Word and element pointing items:
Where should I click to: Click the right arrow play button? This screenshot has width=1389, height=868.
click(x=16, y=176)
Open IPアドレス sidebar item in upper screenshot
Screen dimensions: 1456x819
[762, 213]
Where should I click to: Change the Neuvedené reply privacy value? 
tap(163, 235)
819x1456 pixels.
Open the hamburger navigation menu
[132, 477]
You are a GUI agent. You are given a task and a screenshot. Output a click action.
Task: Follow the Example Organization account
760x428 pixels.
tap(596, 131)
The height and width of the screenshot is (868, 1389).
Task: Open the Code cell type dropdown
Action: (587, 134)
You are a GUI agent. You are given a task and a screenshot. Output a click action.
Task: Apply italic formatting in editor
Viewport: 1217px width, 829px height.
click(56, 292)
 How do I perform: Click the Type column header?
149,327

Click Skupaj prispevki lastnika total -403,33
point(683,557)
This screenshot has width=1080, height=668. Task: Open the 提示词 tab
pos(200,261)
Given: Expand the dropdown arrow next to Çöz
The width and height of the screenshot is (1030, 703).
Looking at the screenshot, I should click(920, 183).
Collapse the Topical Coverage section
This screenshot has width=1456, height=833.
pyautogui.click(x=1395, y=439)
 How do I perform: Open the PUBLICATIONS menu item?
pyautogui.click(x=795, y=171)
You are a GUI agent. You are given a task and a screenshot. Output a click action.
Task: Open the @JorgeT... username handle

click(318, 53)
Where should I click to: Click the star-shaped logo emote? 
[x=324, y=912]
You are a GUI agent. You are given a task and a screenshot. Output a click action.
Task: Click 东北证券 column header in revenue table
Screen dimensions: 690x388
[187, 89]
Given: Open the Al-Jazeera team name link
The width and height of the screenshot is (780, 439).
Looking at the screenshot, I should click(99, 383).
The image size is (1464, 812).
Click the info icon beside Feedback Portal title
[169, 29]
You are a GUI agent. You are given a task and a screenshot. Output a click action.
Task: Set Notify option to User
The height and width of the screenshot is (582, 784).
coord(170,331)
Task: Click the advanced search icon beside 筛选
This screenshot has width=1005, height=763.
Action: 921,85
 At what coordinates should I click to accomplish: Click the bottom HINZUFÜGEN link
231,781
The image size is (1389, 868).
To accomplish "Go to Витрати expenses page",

**EXERCISE DIRECTIONS:**
Please rewrite all of the items above, substituting "Output a tap action" for every occurrence of "Output a click action" and leaving everything else unchanged.

**THE COMPLETED TASK:**
Where should I click to: Click the right arrow play button? This screenshot has width=1389, height=868.
click(x=16, y=176)
Open IPアドレス sidebar item in upper screenshot
Screen dimensions: 1456x819
[762, 213]
Where should I click to: Change the Neuvedené reply privacy value? 
tap(163, 235)
819x1456 pixels.
Open the hamburger navigation menu
[132, 477]
You are a GUI agent. You are given a task and a screenshot. Output a tap action.
Task: Follow the Example Organization account
760x428 pixels.
tap(596, 131)
The height and width of the screenshot is (868, 1389).
Task: Open the Code cell type dropdown
Action: (587, 134)
You are a GUI agent. You are given a task and a screenshot. Output a tap action.
Task: Apply italic formatting in editor
Viewport: 1217px width, 829px height.
click(56, 292)
 How do I perform: Click the Type column header?
149,327

Click Skupaj prispevki lastnika total -403,33
point(683,557)
This screenshot has width=1080, height=668. Task: Open the 提示词 tab
pos(200,261)
Given: Expand the dropdown arrow next to Çöz
The width and height of the screenshot is (1030, 703).
Looking at the screenshot, I should click(920, 183).
Collapse the Topical Coverage section
This screenshot has width=1456, height=833.
pyautogui.click(x=1395, y=439)
 How do I perform: Open the PUBLICATIONS menu item?
pyautogui.click(x=795, y=171)
You are a GUI agent. You are given a task and a screenshot. Output a tap action.
Task: Open the @JorgeT... username handle

click(318, 53)
Where should I click to: Click the star-shaped logo emote? 
[x=324, y=912]
You are a GUI agent. You are given a task and a screenshot. Output a tap action.
Task: Click 东北证券 column header in revenue table
Screen dimensions: 690x388
[187, 89]
Given: Open the Al-Jazeera team name link
The width and height of the screenshot is (780, 439).
Looking at the screenshot, I should click(99, 383).
The image size is (1464, 812).
Click the info icon beside Feedback Portal title
[169, 29]
You are a GUI agent. You are given a task and a screenshot. Output a tap action.
Task: Set Notify option to User
The height and width of the screenshot is (582, 784).
coord(170,331)
Task: Click the advanced search icon beside 筛选
This screenshot has width=1005, height=763.
Action: 921,85
 At what coordinates should I click to accomplish: Click the bottom HINZUFÜGEN link
231,781
The image size is (1389, 868).
To accomplish "Go to Витрати expenses page",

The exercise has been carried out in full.